Deep bass requres a lot of energy to produce, these frequencies are for sub woofers or large speakers. Small sound systems and stage monitor frequency response rolls off in this region and there can be a danger of boosting the bass to overcompensate for poor bass response.
Using a bell shaped response rather than shelving is often preferable if a boost is required, centred around 60-80Hz this will add the weight without introducing too much low frequency mush.
It usually is enough to boost just the bassline or bass drum or both to get some nice tight powerful bass, boost on many tracks in this area can easily over power the everything else. Other instruments are often completely filtered out in this range.
100hz - A boost around can often add fullness and punch to a thin sound, but it is also known as the the boom frequency. Often guitars or other instruments will sound boomy and a cut at around 100hz will remove that quality.

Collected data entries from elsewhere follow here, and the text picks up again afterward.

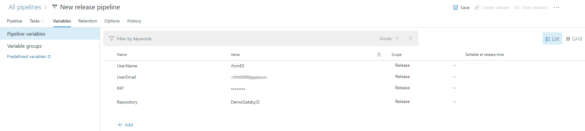Select Variable groups in sidebar
Image resolution: width=585 pixels, height=131 pixels.
point(24,46)
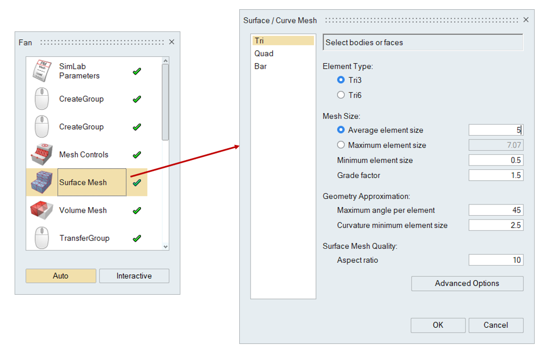Select Quad in the mesh type list
The width and height of the screenshot is (539, 351).
(x=264, y=54)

It is here that bass and guitar tend to blur together, cutting the guitar here helps separate the two.
The Low Midrange.
200Hz-600Hz
The borderlands between bass and mid: The muddiness region or ‘mudrange’.

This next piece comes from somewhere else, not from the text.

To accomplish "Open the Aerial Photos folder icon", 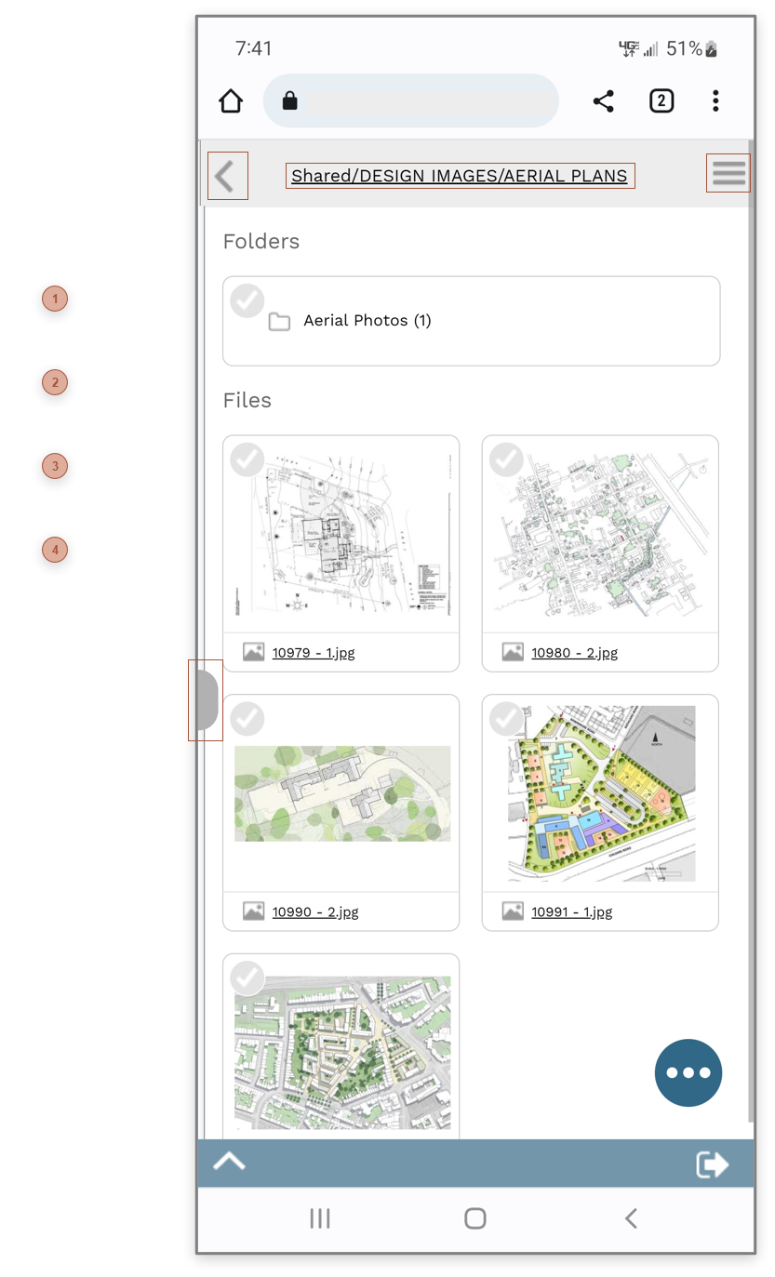I will tap(280, 320).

200Hz-250Hz - can add fullness to vocals but also muddy things up so it’s a good place to cut on muddy vocals. Keep to small reductions or boosts in this range to much can easily become too drastic.

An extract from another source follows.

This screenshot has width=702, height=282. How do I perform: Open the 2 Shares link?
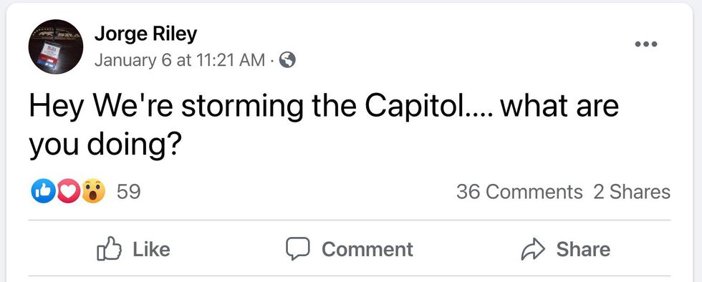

Mud and fullness of other acoustic instruments hang out around here also. Slight boosts in this range to fill out a thin sounding acoustic guitar is common.
250Hz-600Hz - Gives fullness to some vocals and percussion, snares in particular. The gong sound of cymbals can be found here.
250Hz to 400Hz - A cut around here can cure a cardboard box sound in the kick drum or other low register percussion. This is also a good area to get space between the bassline and kik drum.
The Midrange.
600Hz-4kHz
Subtlety is required here, sound can really get mushy in this range so it can take some work to get everything to fit, and it is also easy to induce ear fatigue in this range.
This the range in which edgey and aggressive sounds come from, but even if you are making aggressive music it is an extremely fine line .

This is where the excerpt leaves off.